It took me a while to find how it interfaces with the system (driver? dedicated application? just drop model and data in a directory which appeared on mounted key?), so I'll post it here.
To access the device, you need to install a sdk which contains python scripts that allow to manipulate it (so, it seems like it's a driver embedded in utilities programs). Source: https://developer.movidius.com/getting-started
> Movidius's NCS is powered by their Myriad 2 vision processing unit (VPU), and, according to the company, can reach over 100 GFLOPs of performance within an nominal 1W of power consumption. Under the hood, the Movidius NCS works by translating a standard, trained Caffe-based convolutional neural network (CNN) into an embedded neural network that then runs on the VPU.
This is sure to save me money on my power bill after marathon sessions of "Not Hotdog."
Ignoring the price tag this is about half the performance of the Jetson TX2 which can manage around 1.5TFLOPS on 7.5W.
Interesting that you could use this to accelerate systems like the Raspberry Pi. The Jetson is a pain in the backside to deploy (at a production level) because you need to make your own breakout board, or buy an overpriced carrier.
EDIT: I use the Pi as an example because it's readily available and cheap. There are lots of other embedded platforms, but the Pi wins on ecosystem.
Keep in mind that supercomputers are a lot less specialized than circuits for running neural nets.

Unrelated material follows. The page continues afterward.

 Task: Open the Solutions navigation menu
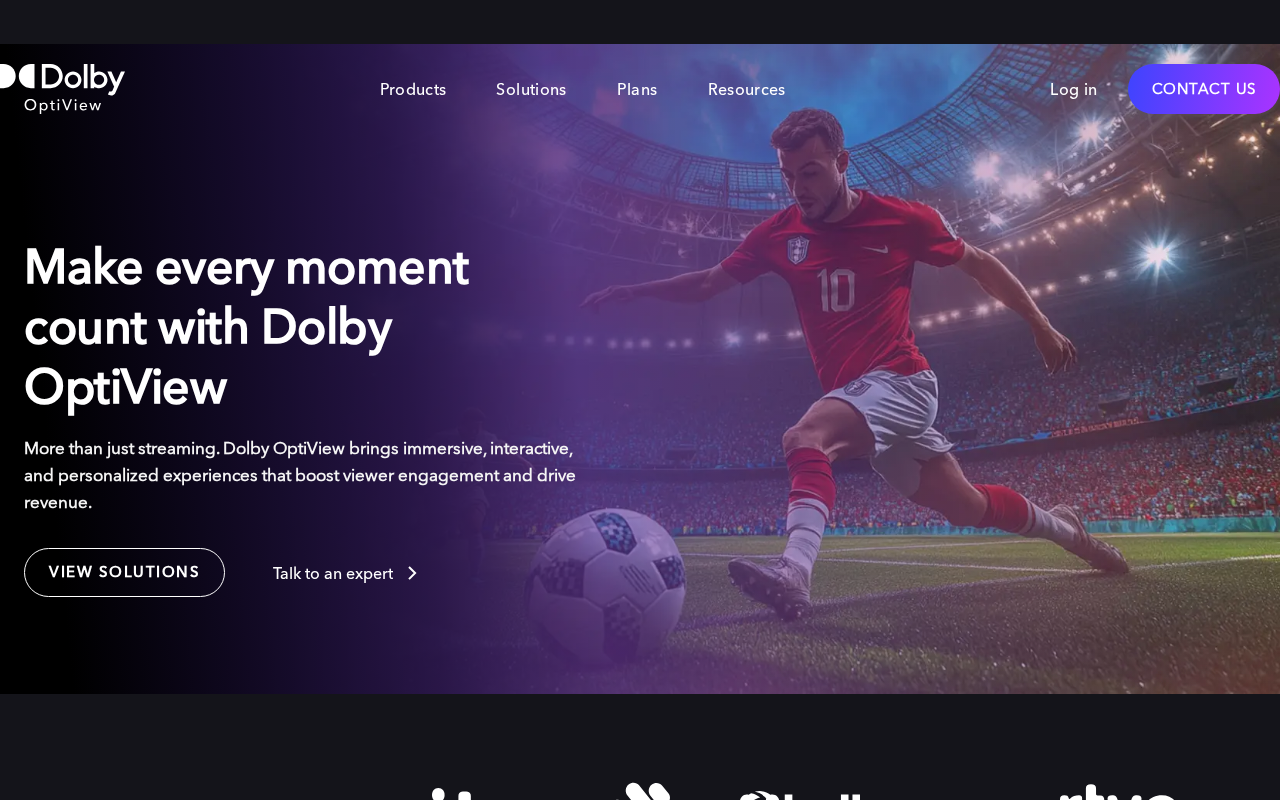(x=531, y=90)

12 years ago you could have gotten a stack of 5-8 7800 GTX cards and had 1.5TFLOPS of single precision. 11 years ago you could have had a stack of 5 cards with unified shaders. It's not fair to compare against the significantly more complicated route of getting 100 CPU cores working together with only 1-4 per chip.
But can't you configure the device to do e.g. fast matrix-vector multiplications instead of inference? I can be wrong, but I suspect that's what people do mostly on supercomputers anyway.

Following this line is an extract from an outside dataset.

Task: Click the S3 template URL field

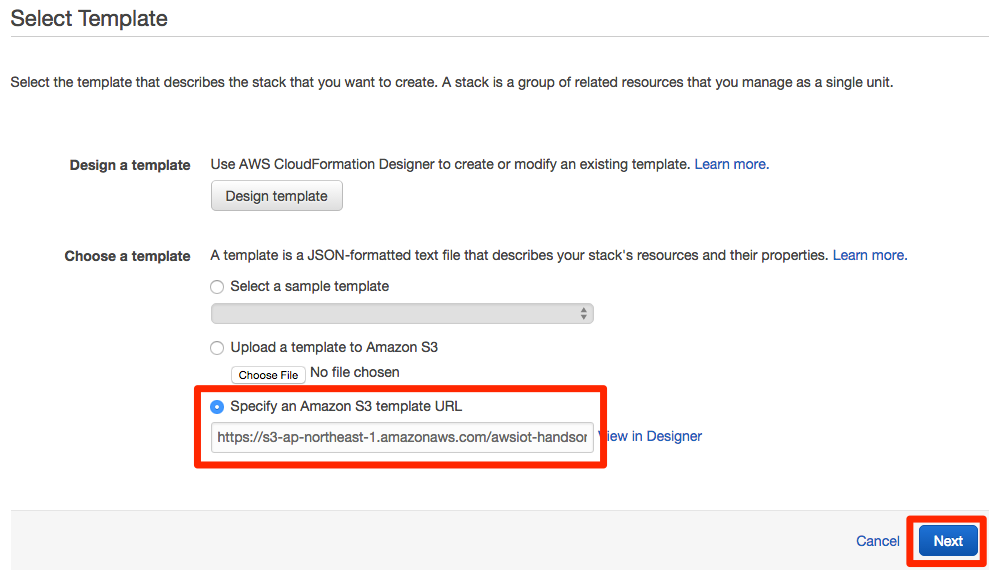Action: point(402,437)
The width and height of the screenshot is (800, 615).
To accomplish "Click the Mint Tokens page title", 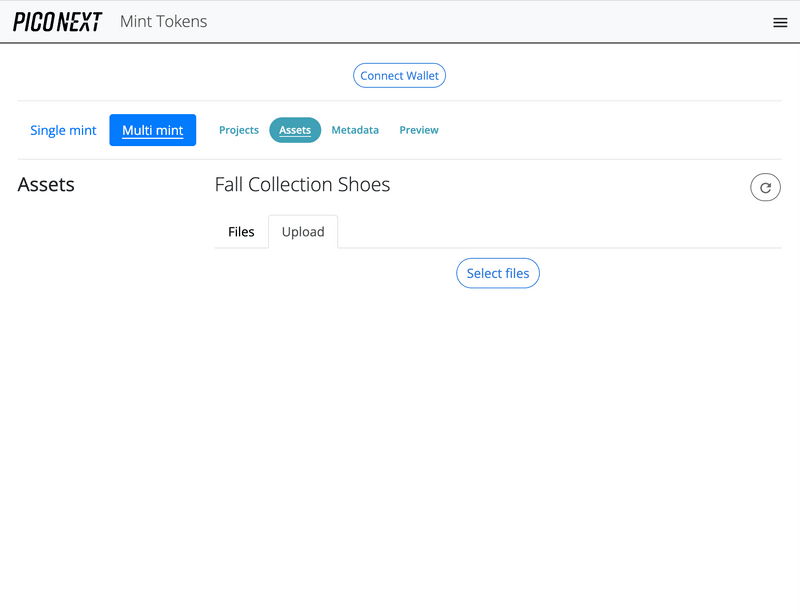I will point(163,21).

How the Fathom Neural Compute Stick figures into this is that the algorithmic computing power of the learning system can be optimized and output (using the Fathom software framework) into a binary that can run on the Fathom stick itself. In this way, any device that the Fathom is plugged into can have instant access to complete neural network because a version of that network is running locally on the Fathom and thus the device.
This reminds me of Physics co-processors. Anyone remember AGEIA? They were touting "physics cards" similar to video cards. Had they not been acquired by Nvidia, they would've been steamrolled by consumer GPUs / CPUs since they were essentially designing their own.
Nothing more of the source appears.